#### Try it
The lines to repeat are those below from the one containing "Where should I click to: Open" down to the one containing "You are a computer-use agent. The", both included; reproduce them exactly and nothing else.

Content starts

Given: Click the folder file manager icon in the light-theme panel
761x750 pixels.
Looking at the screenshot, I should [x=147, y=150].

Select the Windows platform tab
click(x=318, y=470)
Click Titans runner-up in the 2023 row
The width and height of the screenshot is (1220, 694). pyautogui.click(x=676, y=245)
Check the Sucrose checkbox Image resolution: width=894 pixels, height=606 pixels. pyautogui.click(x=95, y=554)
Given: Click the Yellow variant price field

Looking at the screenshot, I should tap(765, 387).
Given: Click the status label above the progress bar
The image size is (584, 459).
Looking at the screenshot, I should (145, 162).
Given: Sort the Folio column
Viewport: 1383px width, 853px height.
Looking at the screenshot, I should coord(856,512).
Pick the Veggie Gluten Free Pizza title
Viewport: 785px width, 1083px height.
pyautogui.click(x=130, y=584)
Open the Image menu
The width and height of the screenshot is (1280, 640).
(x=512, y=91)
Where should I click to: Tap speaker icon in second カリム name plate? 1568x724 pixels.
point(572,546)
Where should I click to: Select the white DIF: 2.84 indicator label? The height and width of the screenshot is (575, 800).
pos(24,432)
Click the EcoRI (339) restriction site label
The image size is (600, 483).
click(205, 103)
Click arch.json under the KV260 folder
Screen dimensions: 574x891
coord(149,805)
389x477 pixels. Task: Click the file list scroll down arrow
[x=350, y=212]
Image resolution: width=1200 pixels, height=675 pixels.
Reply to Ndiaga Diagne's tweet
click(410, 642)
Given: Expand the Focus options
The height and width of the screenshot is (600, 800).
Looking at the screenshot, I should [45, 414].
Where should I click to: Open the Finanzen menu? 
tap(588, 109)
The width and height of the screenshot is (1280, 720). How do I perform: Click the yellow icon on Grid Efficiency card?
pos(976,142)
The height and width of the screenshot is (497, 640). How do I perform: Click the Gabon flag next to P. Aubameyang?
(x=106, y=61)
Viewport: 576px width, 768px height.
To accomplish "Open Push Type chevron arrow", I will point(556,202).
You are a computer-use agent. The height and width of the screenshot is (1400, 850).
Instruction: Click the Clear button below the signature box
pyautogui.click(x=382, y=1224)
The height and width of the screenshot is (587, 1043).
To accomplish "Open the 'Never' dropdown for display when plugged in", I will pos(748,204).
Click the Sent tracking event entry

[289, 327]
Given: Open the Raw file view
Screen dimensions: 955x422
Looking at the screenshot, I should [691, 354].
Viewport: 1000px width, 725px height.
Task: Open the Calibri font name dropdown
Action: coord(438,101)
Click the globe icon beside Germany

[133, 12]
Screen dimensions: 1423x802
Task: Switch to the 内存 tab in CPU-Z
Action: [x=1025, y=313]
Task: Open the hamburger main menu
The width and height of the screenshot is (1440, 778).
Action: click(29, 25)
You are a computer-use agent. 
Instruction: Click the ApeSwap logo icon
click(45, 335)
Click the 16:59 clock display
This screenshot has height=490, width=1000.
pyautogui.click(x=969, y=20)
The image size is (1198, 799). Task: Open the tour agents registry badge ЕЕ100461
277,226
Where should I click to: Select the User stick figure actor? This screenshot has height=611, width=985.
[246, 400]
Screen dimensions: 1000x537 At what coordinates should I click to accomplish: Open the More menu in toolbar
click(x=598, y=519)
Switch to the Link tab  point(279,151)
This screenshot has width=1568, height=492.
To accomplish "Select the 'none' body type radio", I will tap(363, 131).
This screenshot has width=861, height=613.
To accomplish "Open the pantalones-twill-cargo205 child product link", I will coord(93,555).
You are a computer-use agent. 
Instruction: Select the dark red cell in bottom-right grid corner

Content ends

#### Output
Where should I click to: Open the Finanzen menu? 
tap(588, 109)
The width and height of the screenshot is (1280, 720). How do I perform: Click the yellow icon on Grid Efficiency card?
pos(976,142)
The height and width of the screenshot is (497, 640). How do I perform: Click the Gabon flag next to P. Aubameyang?
(x=106, y=61)
Viewport: 576px width, 768px height.
To accomplish "Open Push Type chevron arrow", I will point(556,202).
You are a computer-use agent. The height and width of the screenshot is (1400, 850).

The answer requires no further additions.